* WHAT YOU SHOULD DO *
Write out again, exactly, the lines below starting at the one with "Viewport: 789px width, 344px height." and ending at the one with "Given: Click the Done! heading".
[INPUT MATERIAL]
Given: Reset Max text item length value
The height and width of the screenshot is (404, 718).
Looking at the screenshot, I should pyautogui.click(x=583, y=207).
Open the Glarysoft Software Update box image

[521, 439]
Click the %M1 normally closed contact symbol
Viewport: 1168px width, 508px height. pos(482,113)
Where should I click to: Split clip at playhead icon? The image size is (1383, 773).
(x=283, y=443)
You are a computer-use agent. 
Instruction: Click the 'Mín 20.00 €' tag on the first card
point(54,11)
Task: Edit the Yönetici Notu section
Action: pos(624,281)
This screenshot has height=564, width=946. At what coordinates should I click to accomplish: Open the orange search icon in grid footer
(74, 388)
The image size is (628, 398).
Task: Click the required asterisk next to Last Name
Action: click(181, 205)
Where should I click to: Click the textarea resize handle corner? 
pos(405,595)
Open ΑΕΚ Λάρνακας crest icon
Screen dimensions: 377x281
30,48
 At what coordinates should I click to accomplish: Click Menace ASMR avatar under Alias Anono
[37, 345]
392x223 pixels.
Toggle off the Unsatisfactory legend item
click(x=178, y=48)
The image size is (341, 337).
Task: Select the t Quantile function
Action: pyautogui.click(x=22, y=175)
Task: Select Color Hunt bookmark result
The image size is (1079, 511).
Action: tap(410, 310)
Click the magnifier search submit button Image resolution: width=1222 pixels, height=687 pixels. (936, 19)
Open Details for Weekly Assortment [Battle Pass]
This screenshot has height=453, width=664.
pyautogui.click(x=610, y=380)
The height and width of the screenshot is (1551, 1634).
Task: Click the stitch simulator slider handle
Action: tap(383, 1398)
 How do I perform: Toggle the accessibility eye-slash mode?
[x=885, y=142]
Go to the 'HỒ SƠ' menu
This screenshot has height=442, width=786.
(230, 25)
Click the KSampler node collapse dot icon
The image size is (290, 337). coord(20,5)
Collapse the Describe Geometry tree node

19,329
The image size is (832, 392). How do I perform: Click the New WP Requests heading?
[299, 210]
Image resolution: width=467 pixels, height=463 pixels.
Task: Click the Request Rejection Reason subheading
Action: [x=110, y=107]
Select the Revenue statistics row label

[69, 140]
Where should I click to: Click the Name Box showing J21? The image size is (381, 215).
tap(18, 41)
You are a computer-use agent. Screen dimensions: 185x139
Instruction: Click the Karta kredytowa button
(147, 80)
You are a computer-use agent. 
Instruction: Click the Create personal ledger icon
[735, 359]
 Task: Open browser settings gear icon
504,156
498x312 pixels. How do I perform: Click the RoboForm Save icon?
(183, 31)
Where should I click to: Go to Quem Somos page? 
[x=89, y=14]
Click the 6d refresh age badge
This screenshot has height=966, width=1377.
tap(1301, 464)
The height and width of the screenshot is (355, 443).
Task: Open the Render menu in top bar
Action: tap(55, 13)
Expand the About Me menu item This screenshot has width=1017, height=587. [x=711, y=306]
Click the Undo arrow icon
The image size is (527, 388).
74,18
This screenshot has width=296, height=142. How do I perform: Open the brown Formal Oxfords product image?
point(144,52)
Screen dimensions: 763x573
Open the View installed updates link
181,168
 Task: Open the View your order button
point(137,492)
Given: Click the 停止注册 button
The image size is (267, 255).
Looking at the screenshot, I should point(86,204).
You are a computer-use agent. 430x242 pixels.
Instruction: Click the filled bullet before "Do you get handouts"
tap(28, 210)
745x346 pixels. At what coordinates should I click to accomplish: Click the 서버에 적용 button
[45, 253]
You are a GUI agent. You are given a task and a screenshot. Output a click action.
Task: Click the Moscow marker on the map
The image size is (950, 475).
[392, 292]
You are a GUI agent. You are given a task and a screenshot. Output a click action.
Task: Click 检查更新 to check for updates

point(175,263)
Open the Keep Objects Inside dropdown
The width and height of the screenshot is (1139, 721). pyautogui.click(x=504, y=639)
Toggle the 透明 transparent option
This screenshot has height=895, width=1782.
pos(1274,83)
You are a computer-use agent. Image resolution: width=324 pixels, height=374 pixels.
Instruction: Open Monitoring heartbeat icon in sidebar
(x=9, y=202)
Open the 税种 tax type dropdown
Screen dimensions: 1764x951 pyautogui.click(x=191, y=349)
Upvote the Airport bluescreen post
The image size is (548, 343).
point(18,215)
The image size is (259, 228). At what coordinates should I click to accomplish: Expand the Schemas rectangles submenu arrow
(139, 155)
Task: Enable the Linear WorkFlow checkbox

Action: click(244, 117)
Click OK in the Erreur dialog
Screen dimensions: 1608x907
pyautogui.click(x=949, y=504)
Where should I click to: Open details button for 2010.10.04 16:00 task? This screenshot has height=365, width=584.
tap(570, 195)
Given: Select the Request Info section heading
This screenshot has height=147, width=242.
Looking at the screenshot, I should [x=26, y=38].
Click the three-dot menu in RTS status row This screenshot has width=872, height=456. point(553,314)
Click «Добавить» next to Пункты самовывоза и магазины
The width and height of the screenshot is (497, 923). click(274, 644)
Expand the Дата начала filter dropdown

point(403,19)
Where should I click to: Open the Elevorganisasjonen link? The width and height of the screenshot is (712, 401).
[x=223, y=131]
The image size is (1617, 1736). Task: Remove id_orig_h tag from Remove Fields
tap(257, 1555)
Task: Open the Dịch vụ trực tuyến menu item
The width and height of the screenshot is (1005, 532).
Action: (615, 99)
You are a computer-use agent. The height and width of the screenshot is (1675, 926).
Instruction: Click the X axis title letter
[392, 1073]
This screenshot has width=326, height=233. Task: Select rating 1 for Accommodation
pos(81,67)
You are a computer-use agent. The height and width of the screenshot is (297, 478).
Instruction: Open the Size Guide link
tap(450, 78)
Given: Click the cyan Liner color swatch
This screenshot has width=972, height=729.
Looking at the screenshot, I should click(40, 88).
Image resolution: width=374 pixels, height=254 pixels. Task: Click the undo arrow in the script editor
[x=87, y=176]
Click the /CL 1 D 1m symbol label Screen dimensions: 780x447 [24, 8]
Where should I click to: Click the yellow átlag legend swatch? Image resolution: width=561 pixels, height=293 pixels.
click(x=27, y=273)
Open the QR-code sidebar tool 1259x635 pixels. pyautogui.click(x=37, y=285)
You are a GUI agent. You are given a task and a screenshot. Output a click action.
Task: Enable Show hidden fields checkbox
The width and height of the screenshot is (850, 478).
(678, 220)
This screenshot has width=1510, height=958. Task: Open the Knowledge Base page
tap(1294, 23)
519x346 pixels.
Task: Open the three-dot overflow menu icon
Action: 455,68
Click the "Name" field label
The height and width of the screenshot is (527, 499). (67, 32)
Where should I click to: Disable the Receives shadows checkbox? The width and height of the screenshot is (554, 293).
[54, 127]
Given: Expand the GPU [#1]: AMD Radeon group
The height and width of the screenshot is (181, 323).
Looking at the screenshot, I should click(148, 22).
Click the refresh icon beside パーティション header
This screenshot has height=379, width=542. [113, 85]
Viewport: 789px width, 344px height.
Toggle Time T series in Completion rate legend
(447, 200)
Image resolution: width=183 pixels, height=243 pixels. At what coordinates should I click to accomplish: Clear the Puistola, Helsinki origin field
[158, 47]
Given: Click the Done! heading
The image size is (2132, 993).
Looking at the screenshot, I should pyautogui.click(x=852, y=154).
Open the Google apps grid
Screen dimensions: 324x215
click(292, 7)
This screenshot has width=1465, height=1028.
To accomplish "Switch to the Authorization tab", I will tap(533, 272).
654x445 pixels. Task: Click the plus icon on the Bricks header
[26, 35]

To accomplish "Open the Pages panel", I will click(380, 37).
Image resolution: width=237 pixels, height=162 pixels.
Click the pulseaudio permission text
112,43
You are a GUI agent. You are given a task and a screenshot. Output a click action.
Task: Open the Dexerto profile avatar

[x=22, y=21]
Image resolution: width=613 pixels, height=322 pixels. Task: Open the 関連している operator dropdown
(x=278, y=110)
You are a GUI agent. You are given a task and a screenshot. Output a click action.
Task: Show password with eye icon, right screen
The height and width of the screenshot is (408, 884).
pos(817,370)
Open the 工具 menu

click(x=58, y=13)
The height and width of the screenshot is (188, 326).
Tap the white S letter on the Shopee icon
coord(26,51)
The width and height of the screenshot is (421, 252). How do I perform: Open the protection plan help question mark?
[/INPUT MATERIAL]
* EXERCISE SOLUTION *
Viewport: 789px width, 344px height.
Toggle Time T series in Completion rate legend
(447, 200)
Image resolution: width=183 pixels, height=243 pixels. At what coordinates should I click to accomplish: Clear the Puistola, Helsinki origin field
[158, 47]
Given: Click the Done! heading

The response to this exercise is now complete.